-- Selected text follows --

Robert Woodhouse (born 23 June 1966) is an Australian former competition swimmer who specialised in medley swimming. He is now a prominent sports agent and company director.  Woodhouse and Brendon Smith are the only Australian men to have won an Olympic medal in an individual medley event. He was awarded the Australian Sports Medal in 2000.

Biography 
Woodhouse was educated at Melbourne's Scotch College, Swinburne University (BBus), and Victoria University (MBA).

Representing the Australian swimming team, he competed at the 1984 Summer Olympics in Los Angeles and the 1988 Summer Olympics in Seoul, as well as the Commonwealth Games in Brisbane (1982), Edinburgh (1986), and Auckland (1990).  He was an Australian Institute of Sport (AIS) scholarship holder. His sister Susie was also an AIS scholarship holder. He is also the uncle of Susie's children, David and Emma McKeon, who are also Olympic swimmers.

Sporting achievements 

 Bronze, 400 Metre Individual Medley, 1984 Los Angeles Olympics
 US National Champion 400m Individual Medley – 1984
 Silver, 200m Individual Medley, Pan Pacific Games, Tokyo – 1985
 Silver, 200 Metre Individual Medley, 1986 Commonwealth Games, Edinburgh
 Silver, 400 Metre Individual Medley, 1986 Commonwealth Games, Edinburgh
 Gold, 400 Metre Individual medley, 1987 World University Games, Zagreb
 Silver, 400 Metre Individual Medley, 1990 Commonwealth Games, Auckland
Woodhouse retired from swimming in 1990.
 Duke Kahanamoku Medal, Australian Monthly Swim 2019, Sydney

Business career 

Woodhouse set up his own sports management company in 1995. In the following years, he merged his business with the firm of former Collingwood football player Craig Kelly, forming Elite Sports Properties.

Elite Sports Properties became Australia's foremost sports management company, representing hundreds of top Australian Olympians, footballers and media personalities. The company established in Great Britain in 2008, representing a number of high-profile British Olympians including Sir Chris Hoy, Rebecca Adlington and Adam Peaty.  In 2015 the company was sold to TLA Worldwide.

-- Selected text concluded --
-- Dataset extract follows --

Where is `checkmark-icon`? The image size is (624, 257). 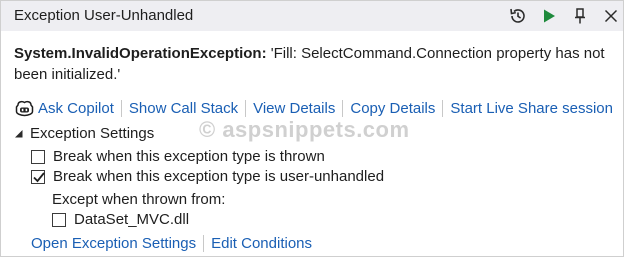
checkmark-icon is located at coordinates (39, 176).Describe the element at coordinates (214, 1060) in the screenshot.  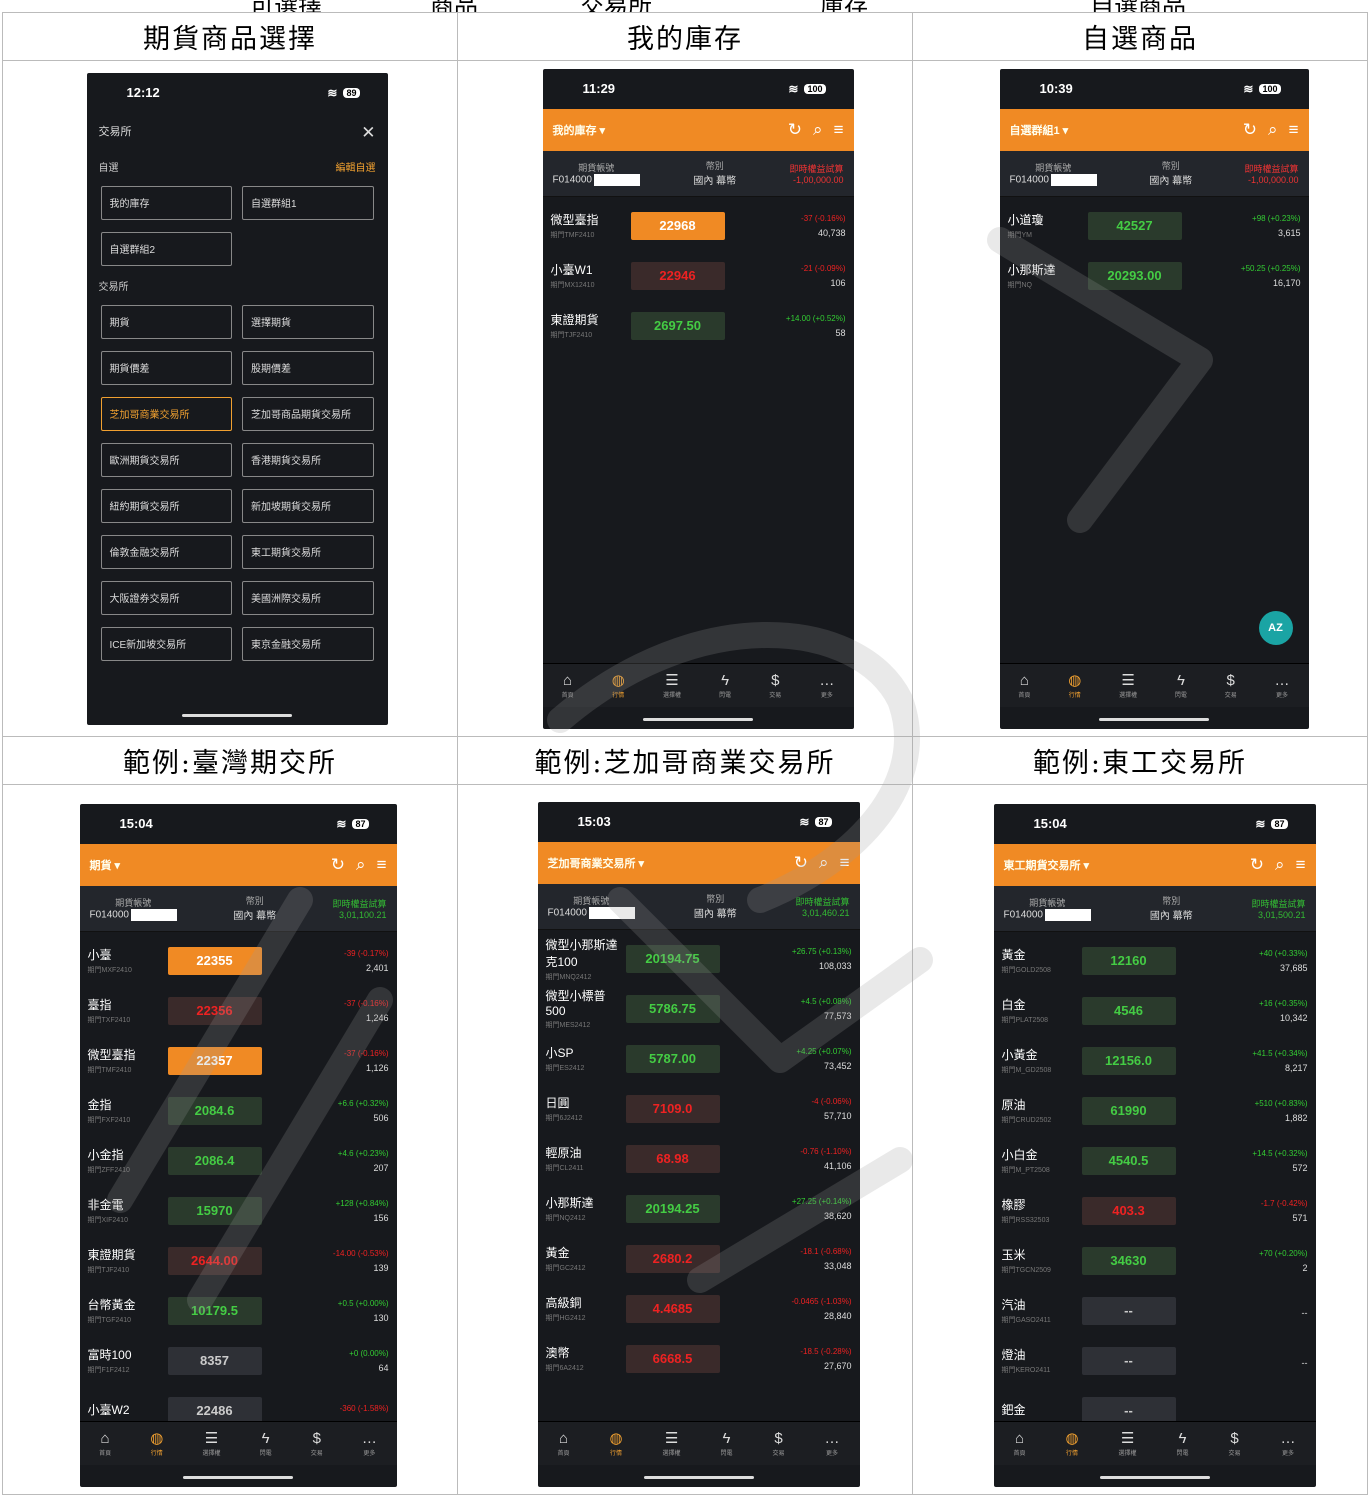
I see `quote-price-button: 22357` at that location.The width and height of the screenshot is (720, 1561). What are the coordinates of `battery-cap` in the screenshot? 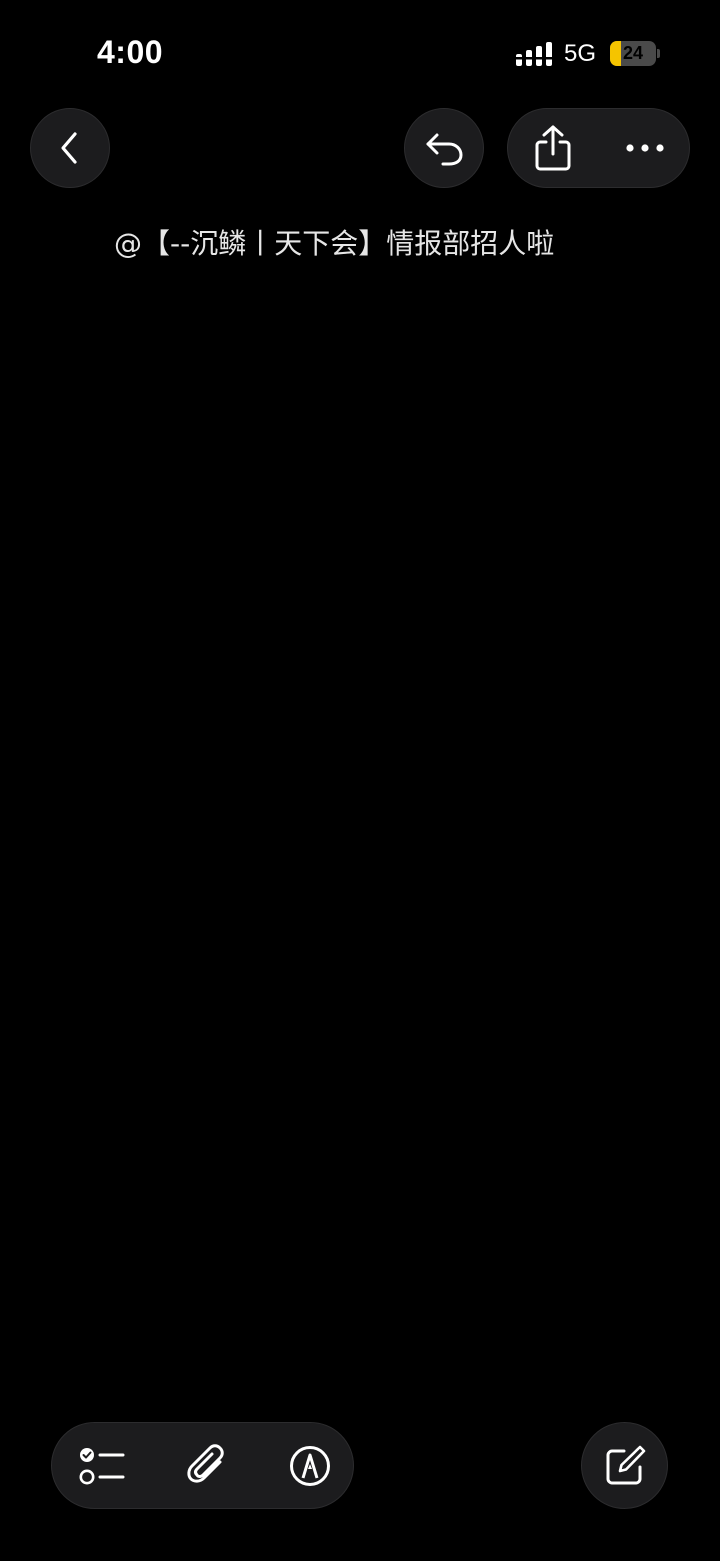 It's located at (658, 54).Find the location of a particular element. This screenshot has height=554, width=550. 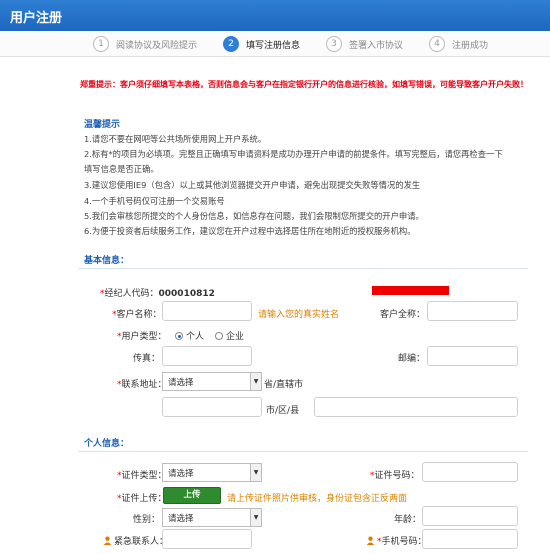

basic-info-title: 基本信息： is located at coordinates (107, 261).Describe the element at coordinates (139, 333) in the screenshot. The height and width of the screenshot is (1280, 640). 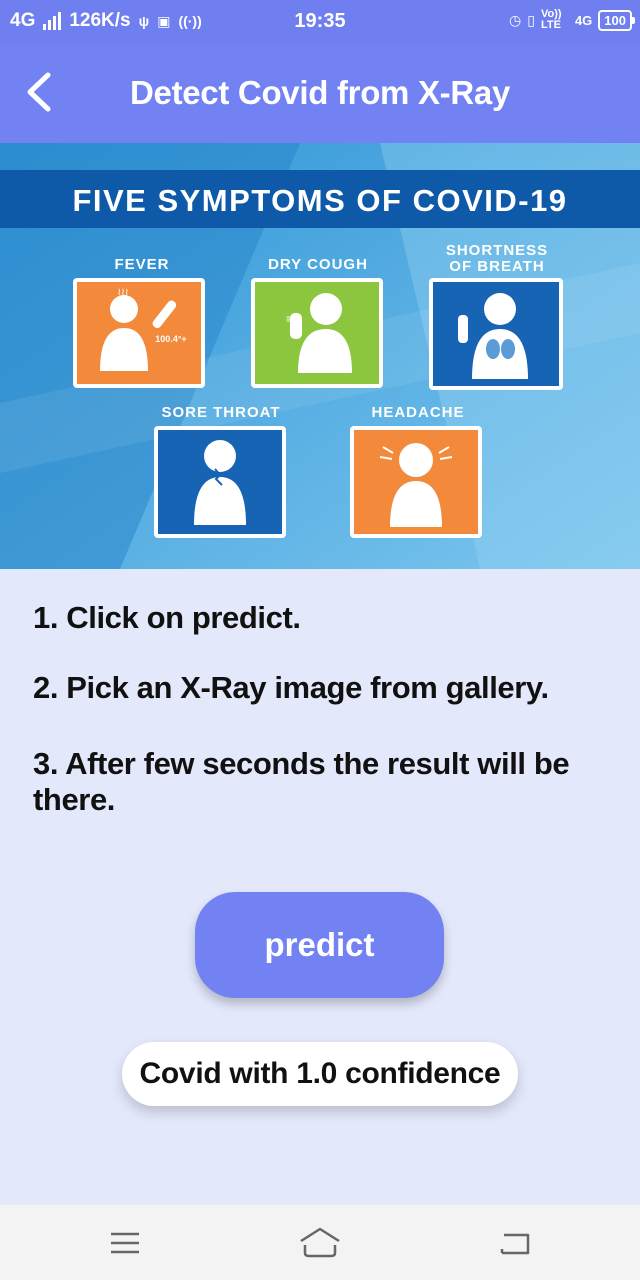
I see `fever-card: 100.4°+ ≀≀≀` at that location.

-- Dataset extract concluded --
-- Dataset extract follows --

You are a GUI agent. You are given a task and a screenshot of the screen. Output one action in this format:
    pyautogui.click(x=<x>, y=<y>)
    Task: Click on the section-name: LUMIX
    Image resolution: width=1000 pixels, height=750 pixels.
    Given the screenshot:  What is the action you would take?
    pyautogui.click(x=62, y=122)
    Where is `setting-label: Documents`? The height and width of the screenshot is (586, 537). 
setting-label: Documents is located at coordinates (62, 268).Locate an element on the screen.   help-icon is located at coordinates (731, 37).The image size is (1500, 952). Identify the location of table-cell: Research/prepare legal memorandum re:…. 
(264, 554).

-- Dataset extract concluded --

### What you need to do
Copy out the full text about Robert Woodhouse word for word. The records have nothing to do with what comes next.

### Answer space
Robert Woodhouse (born 23 June 1966) is an Australian former competition swimmer who specialised in medley swimming. He is now a prominent sports agent and company director.  Woodhouse and Brendon Smith are the only Australian men to have won an Olympic medal in an individual medley event. He was awarded the Australian Sports Medal in 2000.

Biography 
Woodhouse was educated at Melbourne's Scotch College, Swinburne University (BBus), and Victoria University (MBA).

Representing the Australian swimming team, he competed at the 1984 Summer Olympics in Los Angeles and the 1988 Summer Olympics in Seoul, as well as the Commonwealth Games in Brisbane (1982), Edinburgh (1986), and Auckland (1990).  He was an Australian Institute of Sport (AIS) scholarship holder. His sister Susie was also an AIS scholarship holder. He is also the uncle of Susie's children, David and Emma McKeon, who are also Olympic swimmers.

Sporting achievements 

 Bronze, 400 Metre Individual Medley, 1984 Los Angeles Olympics
 US National Champion 400m Individual Medley – 1984
 Silver, 200m Individual Medley, Pan Pacific Games, Tokyo – 1985
 Silver, 200 Metre Individual Medley, 1986 Commonwealth Games, Edinburgh
 Silver, 400 Metre Individual Medley, 1986 Commonwealth Games, Edinburgh
 Gold, 400 Metre Individual medley, 1987 World University Games, Zagreb
 Silver, 400 Metre Individual Medley, 1990 Commonwealth Games, Auckland
Woodhouse retired from swimming in 1990.
 Duke Kahanamoku Medal, Australian Monthly Swim 2019, Sydney

Business career 

Woodhouse set up his own sports management company in 1995. In the following years, he merged his business with the firm of former Collingwood football player Craig Kelly, forming Elite Sports Properties.

Elite Sports Properties became Australia's foremost sports management company, representing hundreds of top Australian Olympians, footballers and media personalities. The company established in Great Britain in 2008, representing a number of high-profile British Olympians including Sir Chris Hoy, Rebecca Adlington and Adam Peaty.  In 2015 the company was sold to TLA Worldwide.